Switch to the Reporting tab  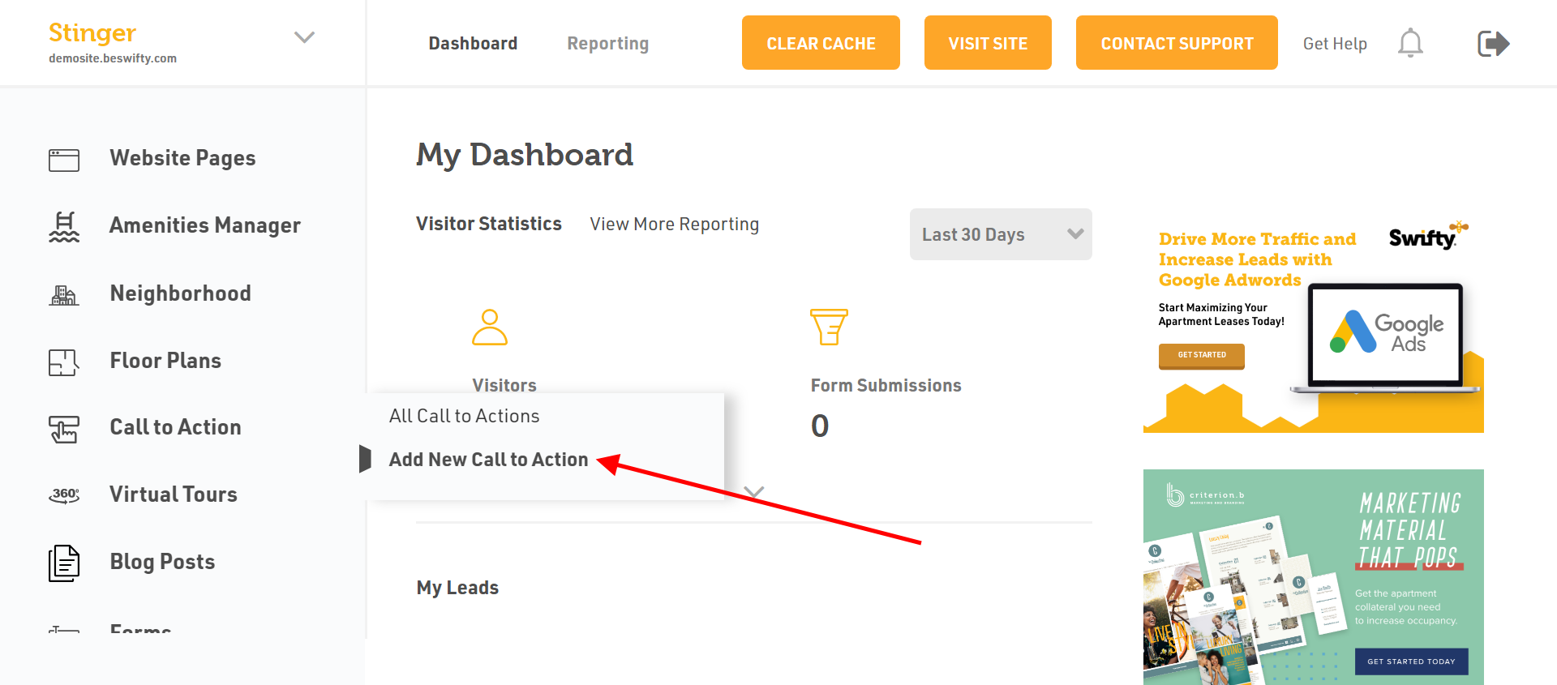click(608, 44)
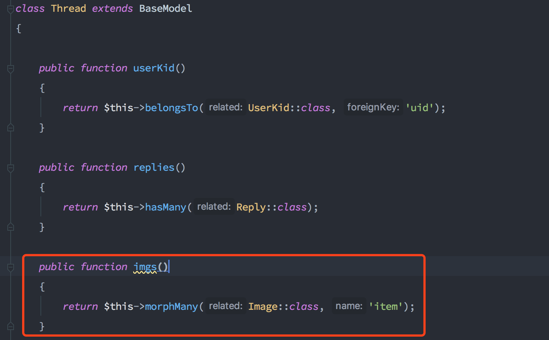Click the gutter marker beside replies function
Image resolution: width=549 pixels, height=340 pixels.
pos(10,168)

--------------------------------

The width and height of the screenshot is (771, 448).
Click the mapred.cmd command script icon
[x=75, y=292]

--------------------------------

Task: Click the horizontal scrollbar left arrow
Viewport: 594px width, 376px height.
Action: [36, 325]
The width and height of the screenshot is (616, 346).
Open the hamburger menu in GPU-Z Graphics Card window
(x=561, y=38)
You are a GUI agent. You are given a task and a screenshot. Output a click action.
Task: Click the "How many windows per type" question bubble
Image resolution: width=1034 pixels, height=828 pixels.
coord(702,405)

--------------------------------

• WORK TO BE COMPLETED:
Repeat every line of the material between the lines holding "Task: Click the horizontal" and "coord(702,405)", inclusive, scaling each coordinate in the answers by 2.45 and rounding it to a whole number, with halves rounded up. Leave everything else in those lines unchanged, and give only those lines.

• ANSWER IN FULL:
Task: Click the horizontal scrollbar left arrow
Viewport: 594px width, 376px height.
Action: [88, 796]
The width and height of the screenshot is (616, 346).
Open the hamburger menu in GPU-Z Graphics Card window
(x=1374, y=93)
You are a GUI agent. You are given a task and a screenshot. Output a click action.
Task: Click the "How many windows per type" question bubble
Image resolution: width=1034 pixels, height=828 pixels.
coord(1720,992)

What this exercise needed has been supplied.